By Giulia Petroni

Saudi Arabia, the world's top oil exporter, sharply cut the price of its flagship crude grade for Asian buyers, selling it at a discount for the first time in years as Gulf supplies return to global markets.

State producer Saudi Aramco on Monday lowered the official selling price for August shipments of its Arab Light crude to Asia--the largest market for Middle Eastern oil--by $11 a barrel to a discount of $1.50 a barrel to the Oman/Dubai benchmark, down from a premium of $9.50 a barrel for July cargoes.

It is the first time Arab Light to Asia has been sold at a discount of $1.50 a barrel or more since Saudi Arabia's price war with Russia in 2020.

Official selling prices are monthly rates set by national oil companies for term-contract customers and are typically pegged to regional crude benchmarks. The prices reflect demand from refiners and competition among exporters, making them a closely watched gauge of market conditions in key consuming regions.
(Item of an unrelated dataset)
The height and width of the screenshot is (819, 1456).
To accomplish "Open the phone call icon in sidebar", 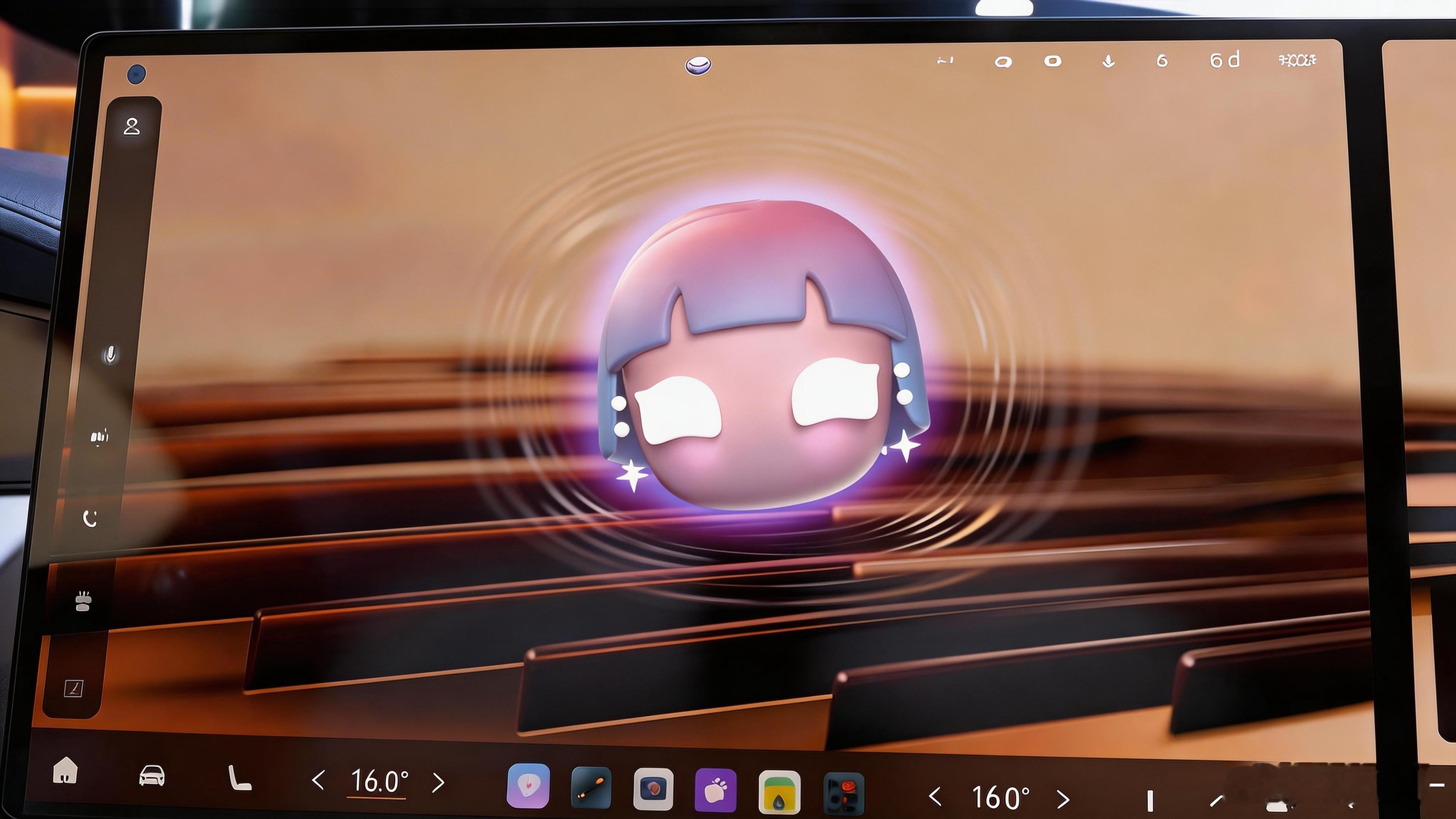I will pos(90,518).
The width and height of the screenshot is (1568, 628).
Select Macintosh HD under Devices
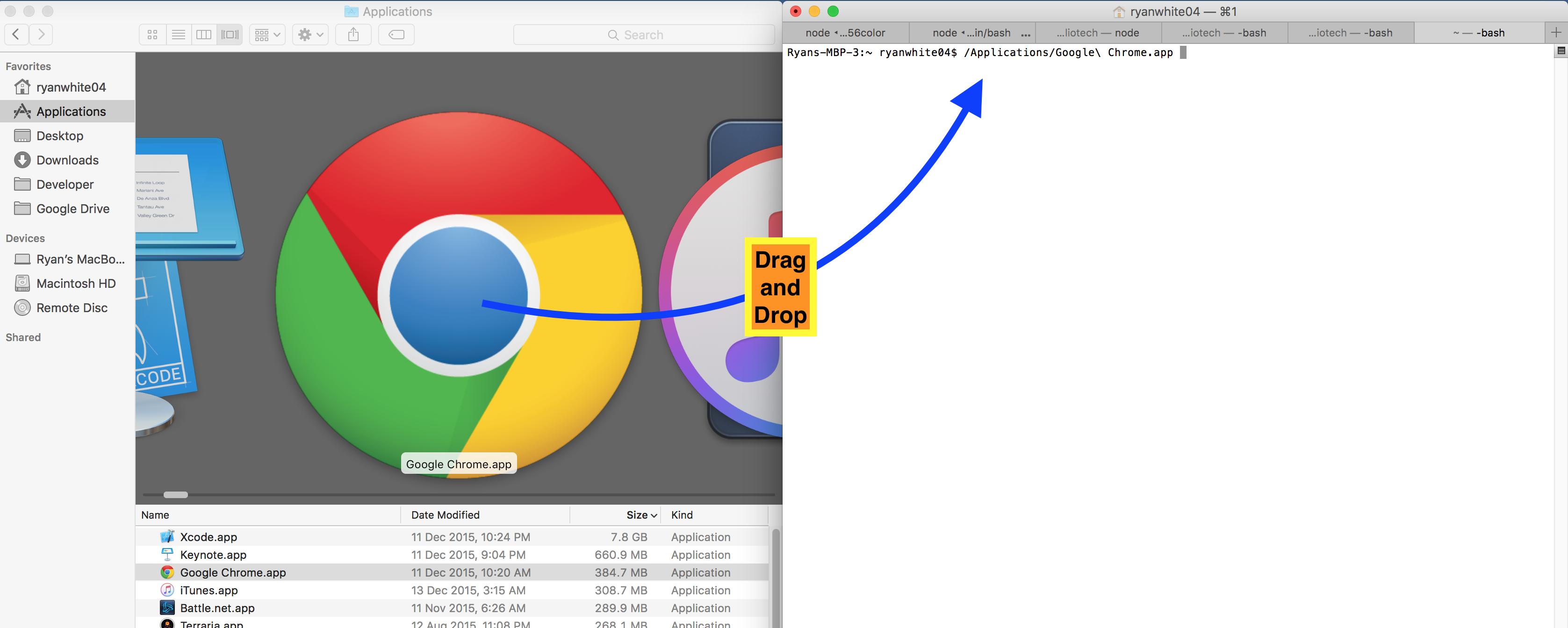pyautogui.click(x=75, y=284)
The move comes as shipping traffic through the Strait of Hormuz--a critical choke-point that used to carry about a fifth of the world's oil supply--gradually recovers, entering a new normal of 30 to 60 ships a day, below prewar levels but enough to ease pressure on global markets.

Major Gulf producers are now ramping up output and exports, with Saudi crude flows returning to the strait after months of being rerouted to the Red Sea port of Yanbu. According to Kpler data, fresh loadings are resuming at Aramco's Ras Tanura complex, pointing to a broader normalization of exports from inside the Gulf rather than just clearing backlog cargoes.

Saudi Arabia and other OPEC+ allies on Sunday agreed to raise oil output by 188,000 barrels a day in August, marking a fifth consecutive monthly increase. Previous hikes were seen as largely symbolic, as the closure of the Strait of Hormuz and damage to key energy infrastructure in the region had forced major exporters to curb output and shipments.

Aramco slashed August prices for its other crude grades sold to Asia by $11 a barrel. Prices for grades sold to Northwest Europe and the Mediterranean were reduced by $15 a barrel, while U.S. customers saw an $8-a-barrel decrease.

Other major oil producers in the Gulf region also cut official selling prices for Asian customers. Abu Dhabi National Oil Co. lowered its July price for its sour Murban grade by $2.96, according to Argus Media, while Iraq's state-owned Somo cut its July prices for Basrah Medium and Heavy--the country's main export grades--by $4 a barrel.